The British Detective Inspector genre has reached new levels of sophistication in its numerous iterations. There is a pretty standard characterisation used by most authors and so thrillers depend almost entirely on ever more ingenious plots. However, no matter how devoted you are they can occasionally lose their lustre. Just how many alcoholic, music-loving, insightful maverick Detective Inspectors can you actually care about? Perhaps a radical change of setting and plotting is called for? Put Brighton and Edinburgh behind you and try the Soviet Union. A bold move that will richly reward you.
The Arkady Renko novels are set during the period of the collapse of the Soviet Union. The first three are Soviet Union novels where the country is gradually moving into gangsterism and crony capitalism. Renko is an incorruptible Soviet version of the British Detective Inspector. Superbly intelligent, brave to the point of recklessness, elicits fear from senior officers and near worship from junior officers. Renko is terrific. But what makes the stories better is the colour. Soviet Russia is very much not Brighton or Edinburgh.
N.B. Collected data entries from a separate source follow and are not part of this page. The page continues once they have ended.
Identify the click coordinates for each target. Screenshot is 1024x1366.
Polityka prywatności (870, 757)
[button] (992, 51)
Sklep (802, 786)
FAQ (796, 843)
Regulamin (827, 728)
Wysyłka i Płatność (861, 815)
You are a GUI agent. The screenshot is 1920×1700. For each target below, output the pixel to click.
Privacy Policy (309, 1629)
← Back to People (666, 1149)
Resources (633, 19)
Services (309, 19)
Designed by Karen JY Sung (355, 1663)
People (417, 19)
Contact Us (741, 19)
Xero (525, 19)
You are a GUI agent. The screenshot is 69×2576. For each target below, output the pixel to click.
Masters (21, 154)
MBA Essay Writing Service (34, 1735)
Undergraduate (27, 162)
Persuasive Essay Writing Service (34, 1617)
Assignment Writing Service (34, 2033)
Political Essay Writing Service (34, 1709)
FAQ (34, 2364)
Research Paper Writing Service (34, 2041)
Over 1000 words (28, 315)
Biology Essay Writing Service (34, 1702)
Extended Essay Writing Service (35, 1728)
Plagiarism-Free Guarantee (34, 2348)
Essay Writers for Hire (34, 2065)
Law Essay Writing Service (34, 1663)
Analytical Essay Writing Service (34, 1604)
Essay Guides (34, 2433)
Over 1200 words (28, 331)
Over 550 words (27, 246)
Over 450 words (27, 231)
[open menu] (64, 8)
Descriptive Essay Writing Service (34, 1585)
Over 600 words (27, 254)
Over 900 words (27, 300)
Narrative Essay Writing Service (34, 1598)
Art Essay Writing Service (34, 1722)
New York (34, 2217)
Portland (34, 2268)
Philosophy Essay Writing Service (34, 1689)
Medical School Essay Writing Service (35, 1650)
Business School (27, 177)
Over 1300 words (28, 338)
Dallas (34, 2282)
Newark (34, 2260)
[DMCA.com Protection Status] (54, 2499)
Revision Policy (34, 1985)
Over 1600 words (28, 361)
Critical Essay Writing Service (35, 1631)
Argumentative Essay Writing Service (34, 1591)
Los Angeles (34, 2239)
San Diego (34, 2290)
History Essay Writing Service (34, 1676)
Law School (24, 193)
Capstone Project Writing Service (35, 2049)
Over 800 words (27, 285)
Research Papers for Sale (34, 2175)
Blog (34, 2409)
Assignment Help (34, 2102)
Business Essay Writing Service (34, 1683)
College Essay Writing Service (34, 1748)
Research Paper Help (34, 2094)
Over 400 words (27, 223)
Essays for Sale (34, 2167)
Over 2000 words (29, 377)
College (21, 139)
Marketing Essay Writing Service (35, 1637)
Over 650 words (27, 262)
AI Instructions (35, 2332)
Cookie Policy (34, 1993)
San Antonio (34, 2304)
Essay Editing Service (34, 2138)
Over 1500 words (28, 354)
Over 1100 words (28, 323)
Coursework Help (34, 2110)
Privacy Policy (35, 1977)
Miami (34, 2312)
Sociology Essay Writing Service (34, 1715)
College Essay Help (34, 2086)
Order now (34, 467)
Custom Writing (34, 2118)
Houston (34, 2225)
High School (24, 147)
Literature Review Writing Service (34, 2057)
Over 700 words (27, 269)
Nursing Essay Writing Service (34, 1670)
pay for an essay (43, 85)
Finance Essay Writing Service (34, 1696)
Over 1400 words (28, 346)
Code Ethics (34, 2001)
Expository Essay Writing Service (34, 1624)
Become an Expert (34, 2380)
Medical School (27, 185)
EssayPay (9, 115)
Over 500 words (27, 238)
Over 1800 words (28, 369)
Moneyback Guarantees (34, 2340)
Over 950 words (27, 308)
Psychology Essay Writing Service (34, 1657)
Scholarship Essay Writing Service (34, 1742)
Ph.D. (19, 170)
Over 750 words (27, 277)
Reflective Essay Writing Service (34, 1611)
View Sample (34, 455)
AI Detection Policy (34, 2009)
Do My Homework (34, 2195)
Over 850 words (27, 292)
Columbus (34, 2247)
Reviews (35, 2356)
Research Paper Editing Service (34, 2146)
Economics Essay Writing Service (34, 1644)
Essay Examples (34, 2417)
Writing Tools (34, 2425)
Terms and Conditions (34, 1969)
Smith’s first Renko novel Gorky Park is set in the Soviet era and is probably his best. The post-Soviet novel Wolves eat Dogs is brilliant and is probably my favourite. Post Soviet Russia is plagued by gangsterism, corruption, cynicism and the collapse of every institution of the old Soviet Union. So if you want to read a Renko novel they come in two phases, if that makes a difference to you. The first three are Soviet era and the remainder post-Soviet.